Exercise aim
The records sit below this line. Repeat all of them exactly.

Stored items
════

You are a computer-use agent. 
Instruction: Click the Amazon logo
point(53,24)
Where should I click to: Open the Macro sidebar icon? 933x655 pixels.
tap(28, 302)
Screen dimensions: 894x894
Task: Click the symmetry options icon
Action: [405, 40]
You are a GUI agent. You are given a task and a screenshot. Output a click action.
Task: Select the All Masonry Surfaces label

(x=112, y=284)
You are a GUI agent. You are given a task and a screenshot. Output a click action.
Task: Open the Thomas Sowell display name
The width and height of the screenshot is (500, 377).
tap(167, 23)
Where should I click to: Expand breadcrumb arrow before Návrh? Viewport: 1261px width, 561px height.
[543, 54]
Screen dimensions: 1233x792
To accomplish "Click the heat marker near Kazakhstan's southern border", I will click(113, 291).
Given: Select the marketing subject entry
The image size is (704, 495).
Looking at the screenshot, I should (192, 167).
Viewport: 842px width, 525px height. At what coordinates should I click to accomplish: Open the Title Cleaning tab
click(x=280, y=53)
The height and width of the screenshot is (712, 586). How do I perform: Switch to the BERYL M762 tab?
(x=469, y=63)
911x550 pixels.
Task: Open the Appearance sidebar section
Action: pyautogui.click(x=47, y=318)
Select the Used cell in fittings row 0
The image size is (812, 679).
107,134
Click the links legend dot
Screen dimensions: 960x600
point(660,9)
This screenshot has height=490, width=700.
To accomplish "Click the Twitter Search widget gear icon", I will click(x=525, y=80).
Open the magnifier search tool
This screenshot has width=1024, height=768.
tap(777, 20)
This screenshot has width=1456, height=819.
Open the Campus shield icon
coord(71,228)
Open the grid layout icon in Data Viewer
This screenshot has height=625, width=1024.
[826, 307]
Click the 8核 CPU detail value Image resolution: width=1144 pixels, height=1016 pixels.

════

Answer space
You are a computer-use agent. 
Instruction: Click the Amazon logo
point(53,24)
Where should I click to: Open the Macro sidebar icon? 933x655 pixels.
tap(28, 302)
Screen dimensions: 894x894
Task: Click the symmetry options icon
Action: [405, 40]
You are a GUI agent. You are given a task and a screenshot. Output a click action.
Task: Select the All Masonry Surfaces label

(x=112, y=284)
You are a GUI agent. You are given a task and a screenshot. Output a click action.
Task: Open the Thomas Sowell display name
The width and height of the screenshot is (500, 377).
tap(167, 23)
Where should I click to: Expand breadcrumb arrow before Návrh? Viewport: 1261px width, 561px height.
[543, 54]
Screen dimensions: 1233x792
To accomplish "Click the heat marker near Kazakhstan's southern border", I will click(113, 291).
Given: Select the marketing subject entry
The image size is (704, 495).
Looking at the screenshot, I should (192, 167).
Viewport: 842px width, 525px height. At what coordinates should I click to accomplish: Open the Title Cleaning tab
click(x=280, y=53)
The height and width of the screenshot is (712, 586). How do I perform: Switch to the BERYL M762 tab?
(x=469, y=63)
911x550 pixels.
Task: Open the Appearance sidebar section
Action: pyautogui.click(x=47, y=318)
Select the Used cell in fittings row 0
The image size is (812, 679).
107,134
Click the links legend dot
Screen dimensions: 960x600
point(660,9)
This screenshot has height=490, width=700.
To accomplish "Click the Twitter Search widget gear icon", I will click(x=525, y=80).
Open the magnifier search tool
This screenshot has width=1024, height=768.
tap(777, 20)
This screenshot has width=1456, height=819.
Open the Campus shield icon
coord(71,228)
Open the grid layout icon in Data Viewer
This screenshot has height=625, width=1024.
[826, 307]
Click the 8核 CPU detail value Image resolution: width=1144 pixels, height=1016 pixels.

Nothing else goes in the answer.